Task objective: Give back the entire listing that follows, exactly.

Given information:
►
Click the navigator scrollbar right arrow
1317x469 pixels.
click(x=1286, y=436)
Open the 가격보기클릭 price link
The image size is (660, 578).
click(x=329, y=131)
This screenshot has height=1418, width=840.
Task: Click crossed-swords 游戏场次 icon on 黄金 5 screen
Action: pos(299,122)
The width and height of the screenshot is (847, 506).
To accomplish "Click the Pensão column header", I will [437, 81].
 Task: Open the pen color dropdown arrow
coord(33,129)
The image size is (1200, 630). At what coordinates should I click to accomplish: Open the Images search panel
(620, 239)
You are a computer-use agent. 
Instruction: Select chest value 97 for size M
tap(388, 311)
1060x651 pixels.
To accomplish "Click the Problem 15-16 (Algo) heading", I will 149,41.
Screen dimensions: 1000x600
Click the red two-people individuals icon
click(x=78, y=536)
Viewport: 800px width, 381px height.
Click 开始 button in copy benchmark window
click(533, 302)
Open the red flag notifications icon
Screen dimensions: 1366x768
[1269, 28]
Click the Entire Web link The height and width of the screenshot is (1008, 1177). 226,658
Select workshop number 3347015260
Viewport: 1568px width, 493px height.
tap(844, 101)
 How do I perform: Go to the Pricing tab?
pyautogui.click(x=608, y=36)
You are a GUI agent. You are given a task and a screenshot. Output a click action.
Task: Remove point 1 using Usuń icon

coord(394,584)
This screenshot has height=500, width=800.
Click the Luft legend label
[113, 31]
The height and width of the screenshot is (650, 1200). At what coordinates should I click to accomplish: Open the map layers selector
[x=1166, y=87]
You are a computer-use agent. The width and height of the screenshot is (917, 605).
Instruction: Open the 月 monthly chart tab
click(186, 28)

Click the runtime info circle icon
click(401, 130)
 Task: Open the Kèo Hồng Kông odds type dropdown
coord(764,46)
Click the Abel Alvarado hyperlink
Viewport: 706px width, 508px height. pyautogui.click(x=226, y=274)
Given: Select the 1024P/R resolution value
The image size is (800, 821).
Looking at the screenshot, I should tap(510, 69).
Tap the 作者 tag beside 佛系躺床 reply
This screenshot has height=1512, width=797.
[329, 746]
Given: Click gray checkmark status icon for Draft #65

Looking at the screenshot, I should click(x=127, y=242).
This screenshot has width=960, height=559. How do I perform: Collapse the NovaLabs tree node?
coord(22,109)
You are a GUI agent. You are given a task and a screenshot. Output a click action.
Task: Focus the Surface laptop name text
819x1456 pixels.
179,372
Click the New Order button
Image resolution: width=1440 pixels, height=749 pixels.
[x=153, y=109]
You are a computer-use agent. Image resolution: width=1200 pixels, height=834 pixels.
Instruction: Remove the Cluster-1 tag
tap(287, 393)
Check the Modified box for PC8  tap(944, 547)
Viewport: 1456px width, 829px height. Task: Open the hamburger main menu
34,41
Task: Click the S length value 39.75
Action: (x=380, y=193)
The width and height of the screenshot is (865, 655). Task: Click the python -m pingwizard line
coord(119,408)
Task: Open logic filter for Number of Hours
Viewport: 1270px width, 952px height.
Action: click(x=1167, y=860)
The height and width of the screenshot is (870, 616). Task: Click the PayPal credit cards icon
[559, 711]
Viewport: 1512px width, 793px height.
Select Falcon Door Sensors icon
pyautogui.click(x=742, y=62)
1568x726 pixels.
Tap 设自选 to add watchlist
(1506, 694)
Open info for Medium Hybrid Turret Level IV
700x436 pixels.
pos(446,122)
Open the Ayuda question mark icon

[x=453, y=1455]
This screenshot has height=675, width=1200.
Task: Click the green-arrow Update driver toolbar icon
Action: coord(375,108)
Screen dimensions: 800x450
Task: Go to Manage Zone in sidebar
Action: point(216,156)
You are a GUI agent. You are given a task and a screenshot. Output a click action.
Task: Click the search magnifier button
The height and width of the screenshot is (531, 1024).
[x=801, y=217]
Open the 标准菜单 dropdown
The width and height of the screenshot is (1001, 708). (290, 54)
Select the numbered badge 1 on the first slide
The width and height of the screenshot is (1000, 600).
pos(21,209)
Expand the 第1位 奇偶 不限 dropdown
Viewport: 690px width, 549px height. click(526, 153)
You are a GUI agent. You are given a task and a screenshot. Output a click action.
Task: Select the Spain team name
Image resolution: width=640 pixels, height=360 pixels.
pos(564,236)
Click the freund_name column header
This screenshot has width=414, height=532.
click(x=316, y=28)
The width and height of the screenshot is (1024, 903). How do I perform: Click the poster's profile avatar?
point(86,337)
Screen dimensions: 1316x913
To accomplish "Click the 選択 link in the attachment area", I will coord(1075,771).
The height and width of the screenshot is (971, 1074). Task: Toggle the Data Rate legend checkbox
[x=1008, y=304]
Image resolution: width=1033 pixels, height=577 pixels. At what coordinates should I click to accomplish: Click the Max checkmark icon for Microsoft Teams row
◄
Reply to the exercise:
Click the navigator scrollbar right arrow
1317x469 pixels.
click(x=1286, y=436)
Open the 가격보기클릭 price link
The image size is (660, 578).
click(x=329, y=131)
This screenshot has height=1418, width=840.
Task: Click crossed-swords 游戏场次 icon on 黄金 5 screen
Action: pos(299,122)
The width and height of the screenshot is (847, 506).
To accomplish "Click the Pensão column header", I will [437, 81].
 Task: Open the pen color dropdown arrow
coord(33,129)
The image size is (1200, 630). At what coordinates should I click to accomplish: Open the Images search panel
(620, 239)
You are a computer-use agent. 
Instruction: Select chest value 97 for size M
tap(388, 311)
1060x651 pixels.
To accomplish "Click the Problem 15-16 (Algo) heading", I will 149,41.
Screen dimensions: 1000x600
Click the red two-people individuals icon
click(x=78, y=536)
Viewport: 800px width, 381px height.
Click 开始 button in copy benchmark window
click(533, 302)
Open the red flag notifications icon
Screen dimensions: 1366x768
[1269, 28]
Click the Entire Web link The height and width of the screenshot is (1008, 1177). 226,658
Select workshop number 3347015260
Viewport: 1568px width, 493px height.
tap(844, 101)
 How do I perform: Go to the Pricing tab?
pyautogui.click(x=608, y=36)
You are a GUI agent. You are given a task and a screenshot. Output a click action.
Task: Remove point 1 using Usuń icon

coord(394,584)
This screenshot has height=500, width=800.
Click the Luft legend label
[113, 31]
The height and width of the screenshot is (650, 1200). At what coordinates should I click to accomplish: Open the map layers selector
[x=1166, y=87]
You are a computer-use agent. The width and height of the screenshot is (917, 605).
Instruction: Open the 月 monthly chart tab
click(186, 28)

Click the runtime info circle icon
click(401, 130)
 Task: Open the Kèo Hồng Kông odds type dropdown
coord(764,46)
Click the Abel Alvarado hyperlink
Viewport: 706px width, 508px height. pyautogui.click(x=226, y=274)
Given: Select the 1024P/R resolution value
The image size is (800, 821).
Looking at the screenshot, I should tap(510, 69).
Tap the 作者 tag beside 佛系躺床 reply
This screenshot has height=1512, width=797.
[329, 746]
Given: Click gray checkmark status icon for Draft #65

Looking at the screenshot, I should click(x=127, y=242).
This screenshot has width=960, height=559. How do I perform: Collapse the NovaLabs tree node?
coord(22,109)
You are a GUI agent. You are given a task and a screenshot. Output a click action.
Task: Focus the Surface laptop name text
819x1456 pixels.
179,372
Click the New Order button
Image resolution: width=1440 pixels, height=749 pixels.
[x=153, y=109]
You are a computer-use agent. Image resolution: width=1200 pixels, height=834 pixels.
Instruction: Remove the Cluster-1 tag
tap(287, 393)
Check the Modified box for PC8  tap(944, 547)
Viewport: 1456px width, 829px height. Task: Open the hamburger main menu
34,41
Task: Click the S length value 39.75
Action: (x=380, y=193)
The width and height of the screenshot is (865, 655). Task: Click the python -m pingwizard line
coord(119,408)
Task: Open logic filter for Number of Hours
Viewport: 1270px width, 952px height.
Action: click(x=1167, y=860)
The height and width of the screenshot is (870, 616). Task: Click the PayPal credit cards icon
[559, 711]
Viewport: 1512px width, 793px height.
Select Falcon Door Sensors icon
pyautogui.click(x=742, y=62)
1568x726 pixels.
Tap 设自选 to add watchlist
(1506, 694)
Open info for Medium Hybrid Turret Level IV
700x436 pixels.
pos(446,122)
Open the Ayuda question mark icon

[x=453, y=1455]
This screenshot has height=675, width=1200.
Task: Click the green-arrow Update driver toolbar icon
Action: coord(375,108)
Screen dimensions: 800x450
Task: Go to Manage Zone in sidebar
Action: point(216,156)
You are a GUI agent. You are given a task and a screenshot. Output a click action.
Task: Click the search magnifier button
The height and width of the screenshot is (531, 1024).
[x=801, y=217]
Open the 标准菜单 dropdown
The width and height of the screenshot is (1001, 708). (290, 54)
Select the numbered badge 1 on the first slide
The width and height of the screenshot is (1000, 600).
pos(21,209)
Expand the 第1位 奇偶 不限 dropdown
Viewport: 690px width, 549px height. click(526, 153)
You are a GUI agent. You are given a task and a screenshot. Output a click action.
Task: Select the Spain team name
Image resolution: width=640 pixels, height=360 pixels.
pos(564,236)
Click the freund_name column header
This screenshot has width=414, height=532.
click(x=316, y=28)
The width and height of the screenshot is (1024, 903). How do I perform: Click the poster's profile avatar?
point(86,337)
Screen dimensions: 1316x913
To accomplish "Click the 選択 link in the attachment area", I will coord(1075,771).
The height and width of the screenshot is (971, 1074). Task: Toggle the Data Rate legend checkbox
[x=1008, y=304]
Image resolution: width=1033 pixels, height=577 pixels. At what coordinates should I click to accomplish: Click the Max checkmark icon for Microsoft Teams row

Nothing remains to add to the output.